Mixed Vegetables with Coconut and Tamarind
See SAVEUR's recommended Medium-bodied White Wines
Photo: Laurie Smith
(Aviyal)
SERVES 6 – 8
This is a classic Kerala Hindu dish. See In the Kerala Kitchen for information on Indian ingredients.
1" ball tamarind pulp
1 cup finely grated fresh coconut or finely
shredded dried unsweetened coconut
1⁄4 cup peeled, chopped yellow onion
1 1⁄4 tsp. ground cumin
1⁄2 tsp. turmeric
1⁄4 tsp. cayenne
1 medium potato, peeled and cut into 2" × 1⁄4" sticks
2 small carrots, peeled, trimmed, and cut into
2" × 1⁄4" sticks
1⁄3 medium eggplant, trimmed and cut into
2" × 1⁄4" sticks
1 small zucchini, trimmed and cut into
2" × 1⁄4" sticks
1⁄4 lb. green beans, trimmed and cut crosswise
into thirds
1 fresh hot green chile (serrano or thai), split
lengthwise just up to the stem
1 1⁄4 tsp. salt
1 medium seedless cucumber, peeled and cut into
2" × 1⁄4" sticks
1⁄2 cup shelled fresh or frozen peas
20 curry leaves
1 tbsp. coconut oil
1. Put tamarind in a small bowl, add 1⁄2 cup warm water, and use your fingers to help dissolve some of it. Set aside for 5 minutes, then use your fingers to dissolve more of the softened tamarind. Strain through a fine sieve into a small bowl, pressing on any remaining tamarind. Set tamarind juice aside, discarding solids.
2. Grind coconut, onions, cumin, 1⁄4 tsp. of the turmeric, 1⁄8 tsp. of the cayenne, and about 1⁄2 cup water into a moist paste in the jar of an electric blender, then set aside.

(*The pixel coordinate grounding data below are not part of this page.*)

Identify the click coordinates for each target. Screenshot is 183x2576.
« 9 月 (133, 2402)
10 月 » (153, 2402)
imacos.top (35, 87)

3. Put potatoes, carrots, eggplant, zucchini, green beans, chile, salt, remaining 1⁄4 tsp. turmeric, remaining 1⁄8 tsp. cayenne, and 1 1⁄4 cups water in a medium pot. Bring to a boil over medium-high heat, and cook until vegetables begin to soften, about 5 minutes. Add cucumbers, peas, and reserved tamarind juice, and cook for 1 minute more.
4. Add reserved coconut paste to vegetables, reduce heat to medium-low, and simmer until sauce is thick, about 10 minutes. (Thin sauce with water if it becomes too thick to simmer.) Add curry leaves and coconut oil, and simmer for 1 minute longer.